À première vue, ces Mondiaux détermineront l’avenir sportif du futur diplômé en droit. Depuis deux ans, le skieur de 30 ans souffle le chaud et le froid sur la suite de sa carrière au terme de la présente saison. « Il a l’air trop jeune pour se retirer », faisait remarquer le commentateur britannique d’Eurosport avant son départ hier.

D’abord fermé à l’idée de s’engager pour 2019-2020, Harvey a graduellement ouvert la porte au fil des derniers mois, alimentant les spéculations à son sujet.

« Ça se comprend : c’est moi aussi qui en ai parlé aux Jeux à PyeongChang… », concède-t-il. Après sa déception du 50 km, il avait acquiescé quand un journaliste lui avait demandé s’il s’agissait de son chant du cygne olympique.

« Aujourd’hui, je ne peux pas dire que c’était ma dernière course olympique. »

— Alex Harvey

De la même façon, Harvey refuse de dire qu’une bonne prestation dans le Tyrol autrichien est une condition sine qua non à la poursuite de sa carrière.

« Ça aura un impact, mais j’ai quand même déjà eu un podium cette année. Juste ça fait en sorte que ça vaut la peine [de continuer]. Parce que c’est tellement une journée tripante. Ce n’est pas tant le résultat en tant que tel, c’est d’y croire et d’y avoir cru pendant tout le temps que tu t’entraînes et que tu te prépares pour ça. »

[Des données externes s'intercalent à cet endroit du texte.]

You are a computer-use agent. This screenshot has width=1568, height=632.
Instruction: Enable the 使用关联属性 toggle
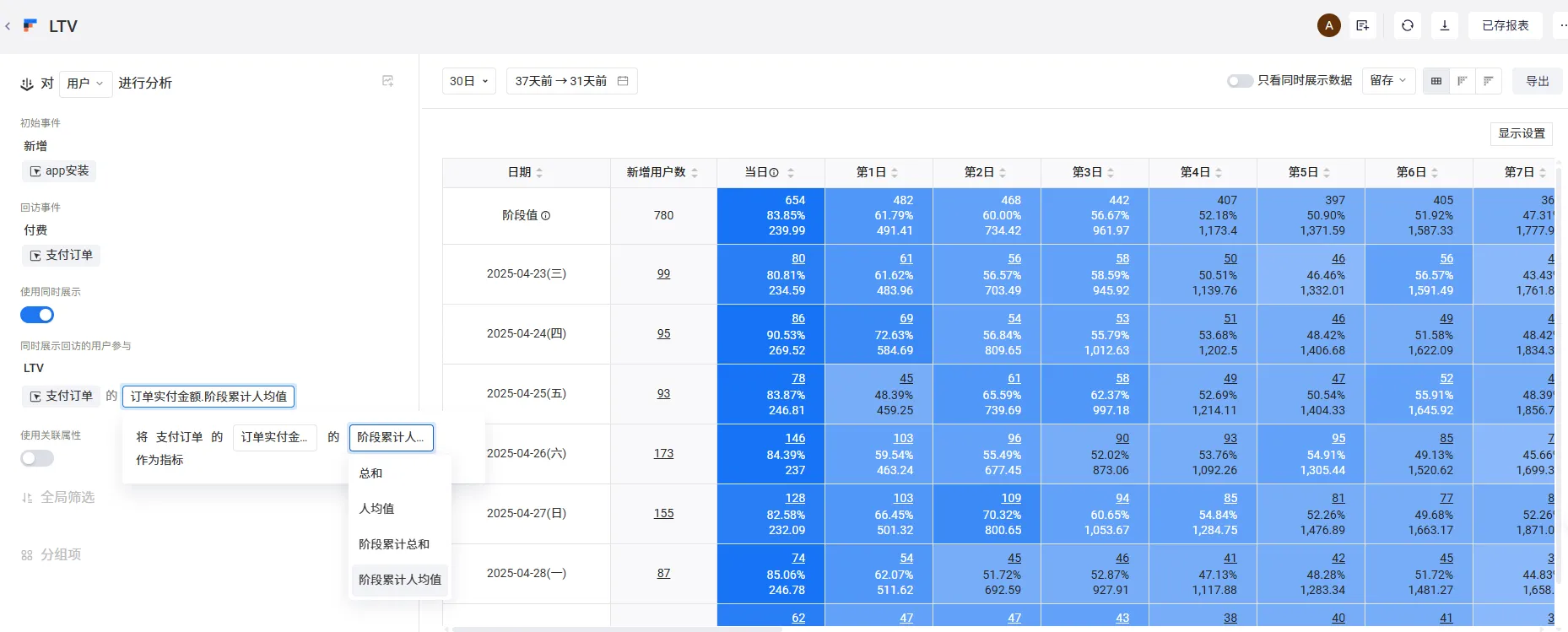point(37,458)
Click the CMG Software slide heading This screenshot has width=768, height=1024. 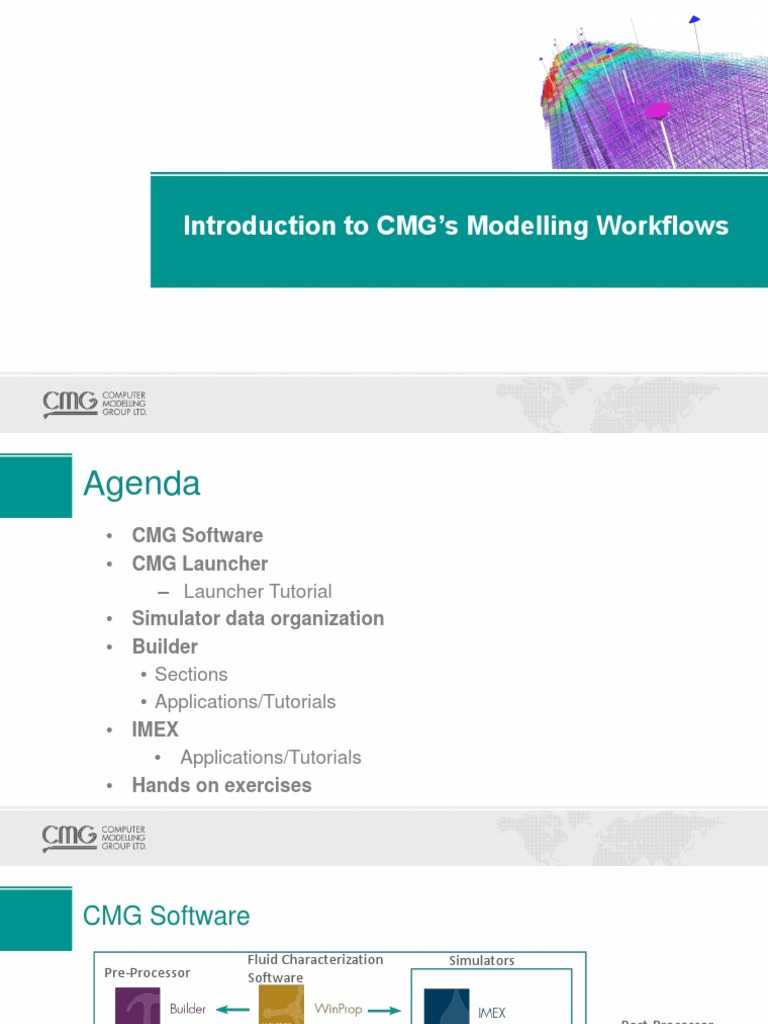pos(166,916)
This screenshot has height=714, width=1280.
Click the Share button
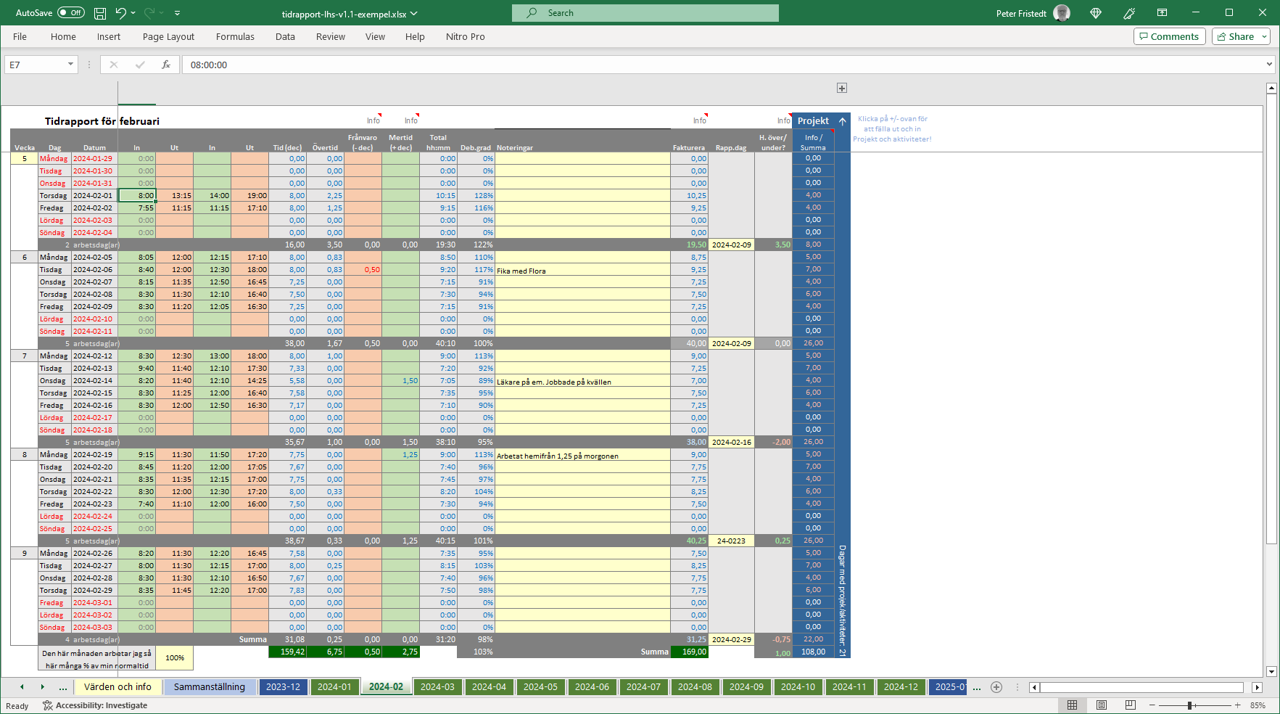coord(1240,37)
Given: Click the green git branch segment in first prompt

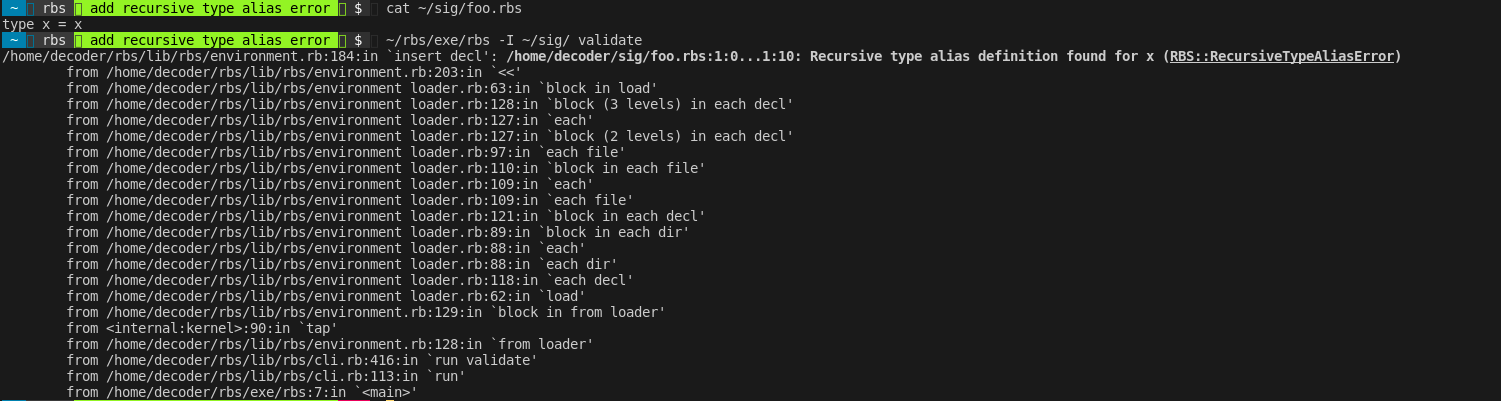Looking at the screenshot, I should tap(208, 8).
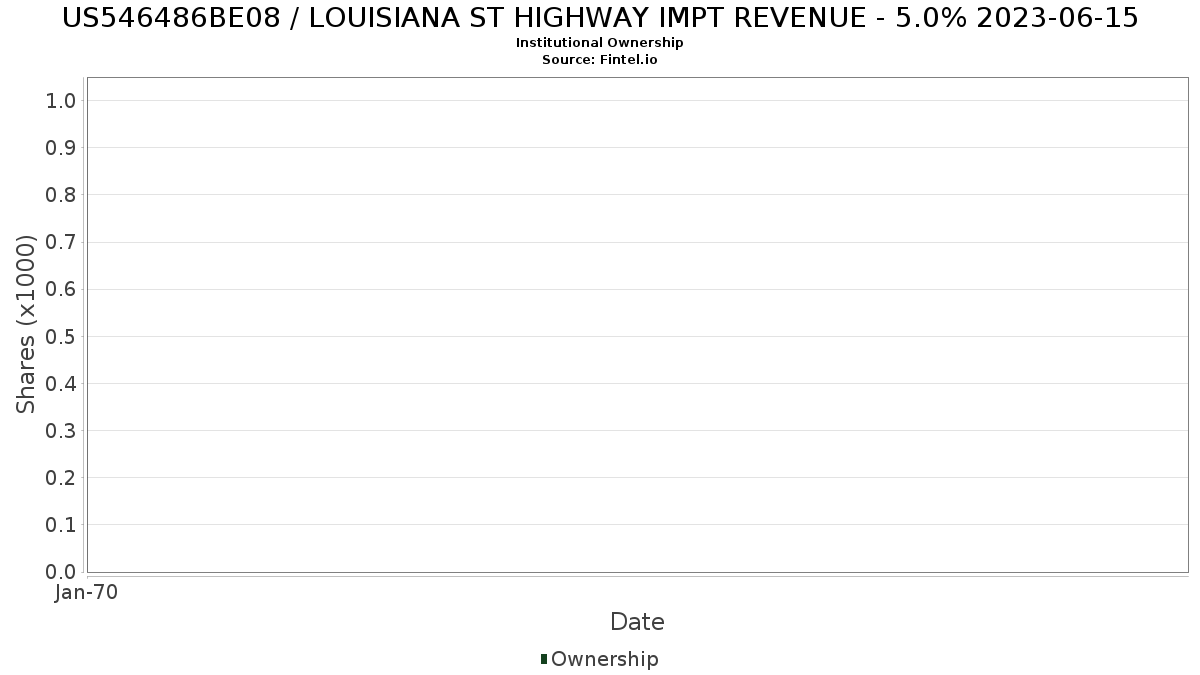The image size is (1200, 675).
Task: Click the Source: Fintel.io text
Action: pyautogui.click(x=600, y=60)
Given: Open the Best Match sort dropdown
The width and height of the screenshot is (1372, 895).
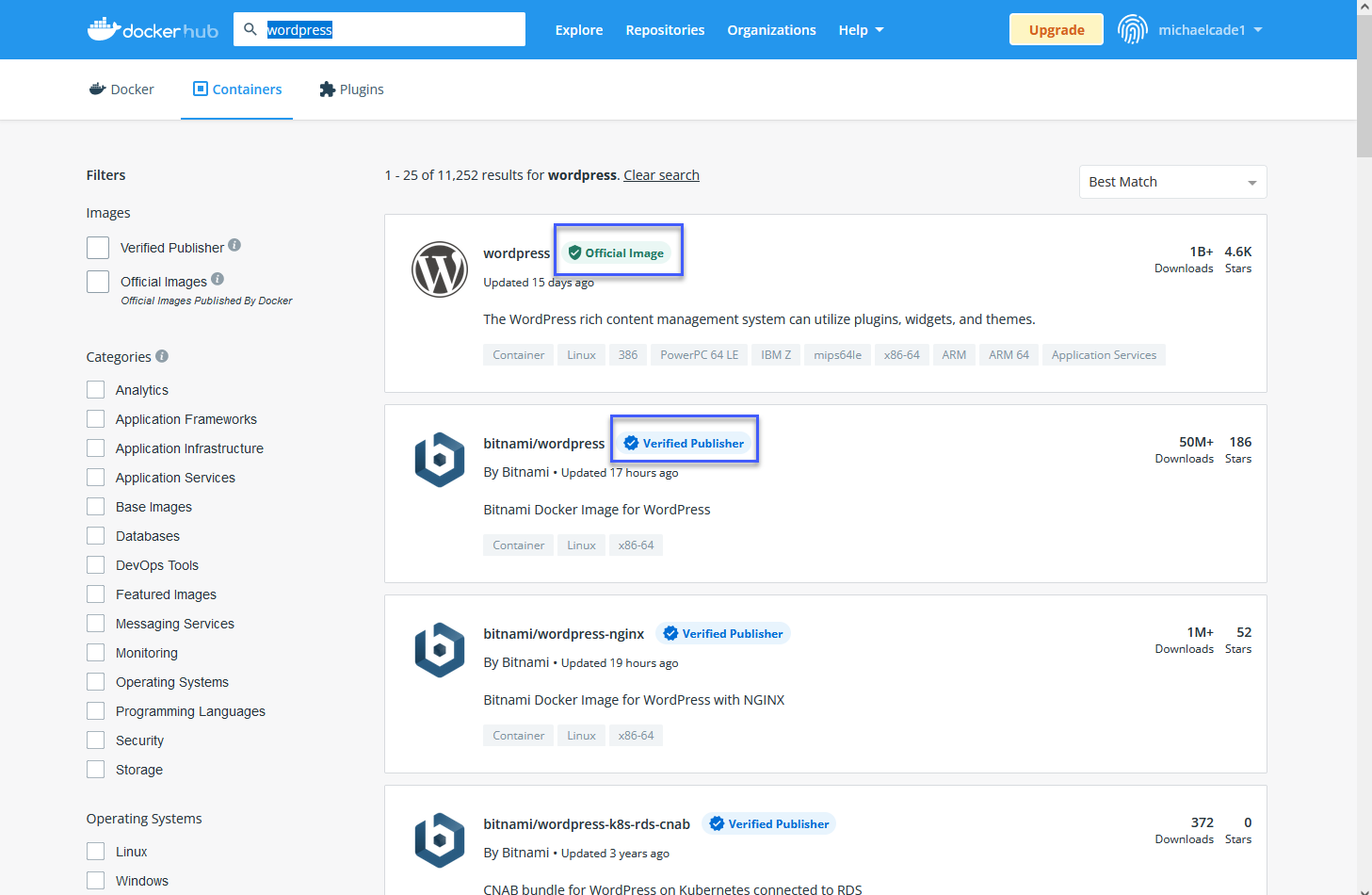Looking at the screenshot, I should 1171,181.
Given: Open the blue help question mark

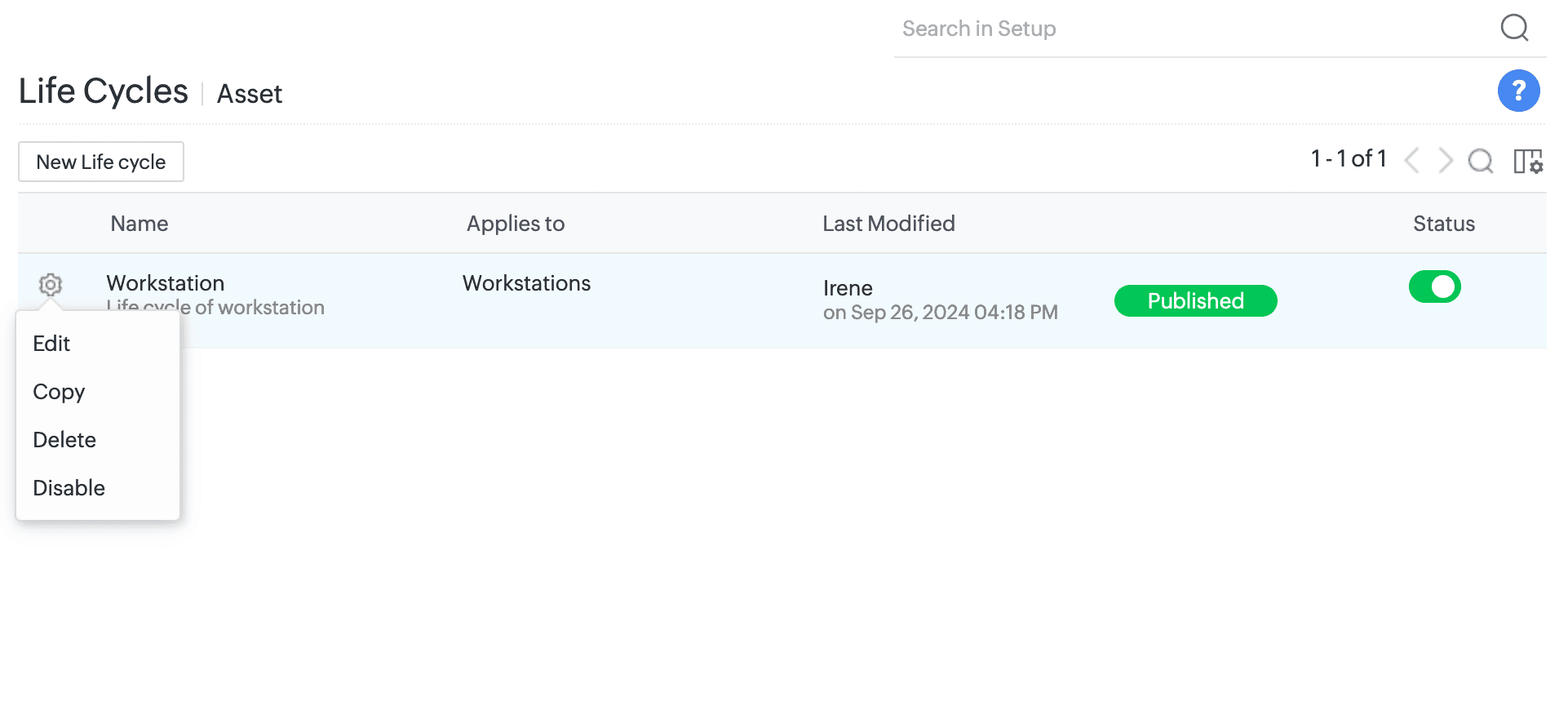Looking at the screenshot, I should click(x=1518, y=91).
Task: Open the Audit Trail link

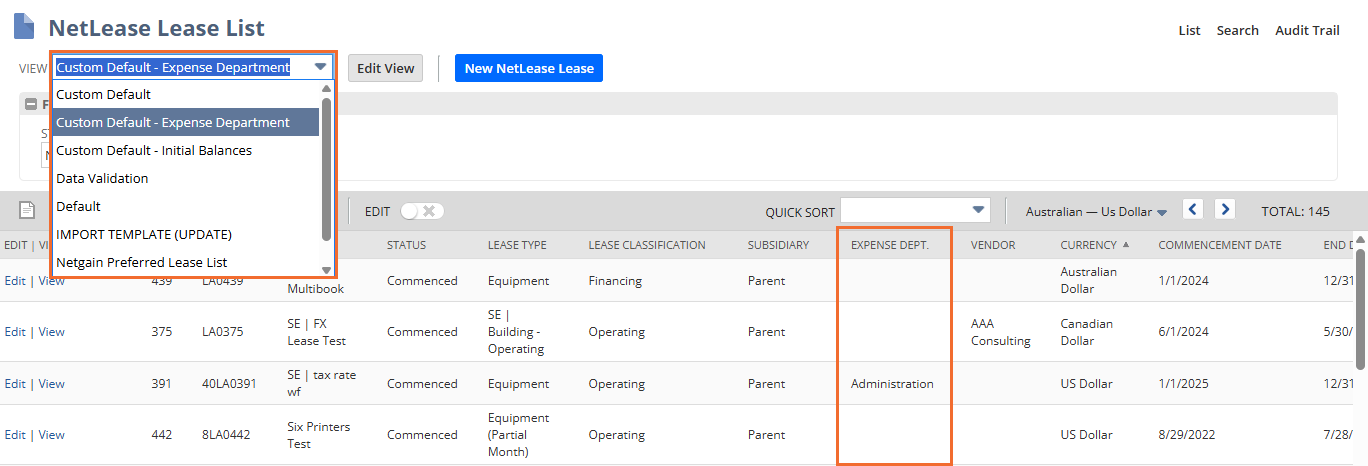Action: coord(1306,30)
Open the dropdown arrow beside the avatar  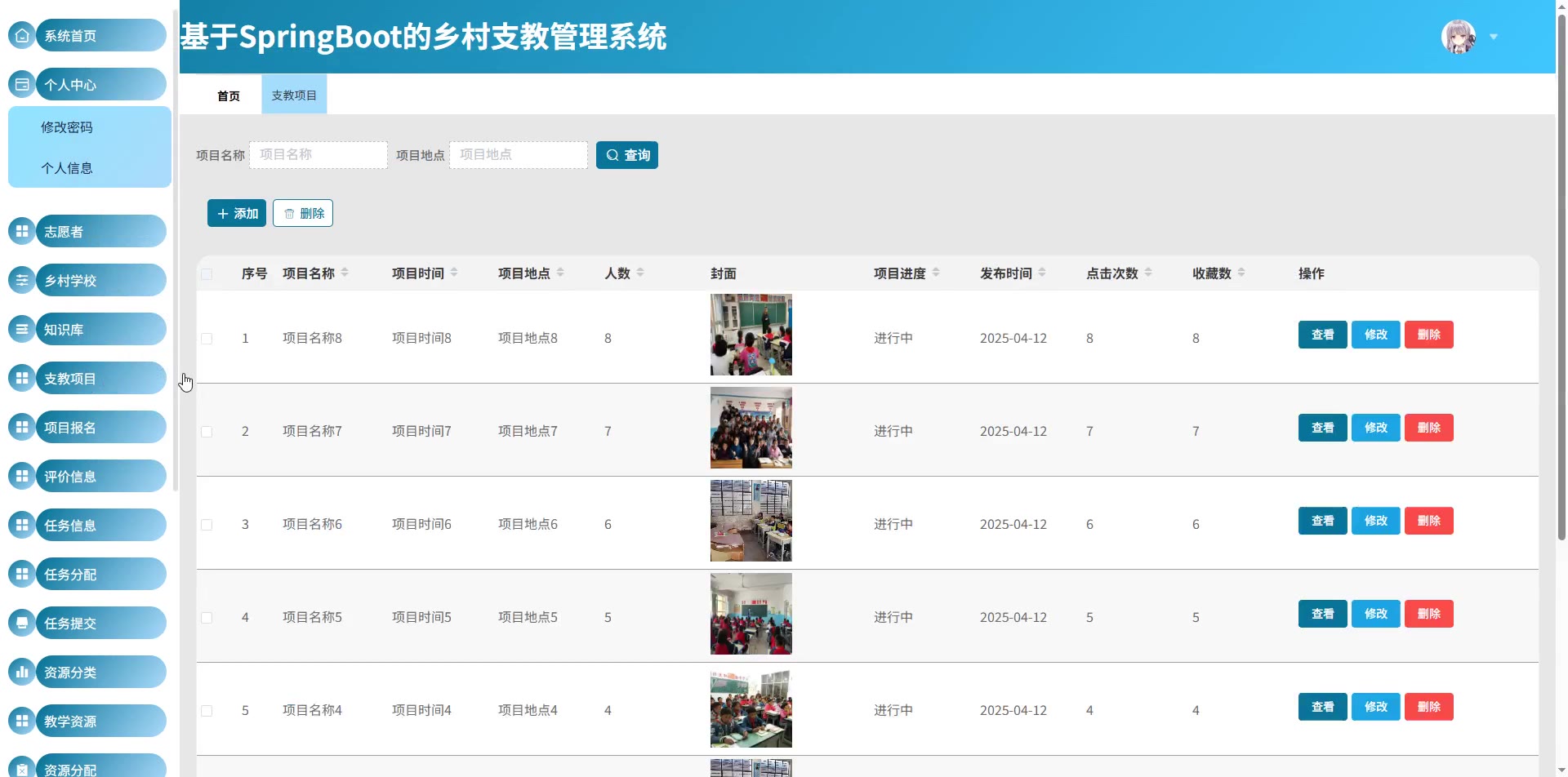[1494, 37]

Chose certaine, le quintuple médaillé mondial sait d’ores et déjà qu’il ne partira plus pendant une saison complète sans revenir à la maison. La « réinitialisation » de cet hiver, bien que forcée par les circonstances, lui a fait comprendre qu’un tel intermède était dorénavant nécessaire à son bonheur.

Les grandes décisions attendront après les finales de la Coupe du monde à Québec, du 22 au 24 mars. D’ici là, il a des comptes à régler sur les pistes de Seefeld avec des Norvégiens, des Russes, des Finlandais…

Quatre ou cinq courses

Harvey disputera quatre ou cinq courses sur une possibilité de six aux Mondiaux. Il ouvrira le bal dès jeudi avec le sprint individuel style libre, sur le même parcours où il avait terminé huitième l’an dernier. Samedi, il prendra le départ du skiathlon de 30 km (15 km classique + 15 km style libre), son premier grand rendez-vous. Son état de forme – et celui de ses coéquipiers – déterminera ensuite sa participation au sprint par équipes de dimanche. À ce sujet, la brillante 12e place de l’Albertain Russell Kennedy à Cogne vient considérablement changer la donne. Malade, Len Valjas, qui a pris part à cette épreuve à PyeongChang, était absent en Italie. En dépit de son 10e rang hier, Harvey fera assurément l’impasse sur le 15 km classique du 27 février, la course où il estime avoir le moins de chances de médaille. Pour le relais 4 x 10 km du 1er mars, il prévoit se charger de la première portion en classique. Cette course lui servira de préparation finale pour le 50 km libre du 3 mars, en clôture de l’événement.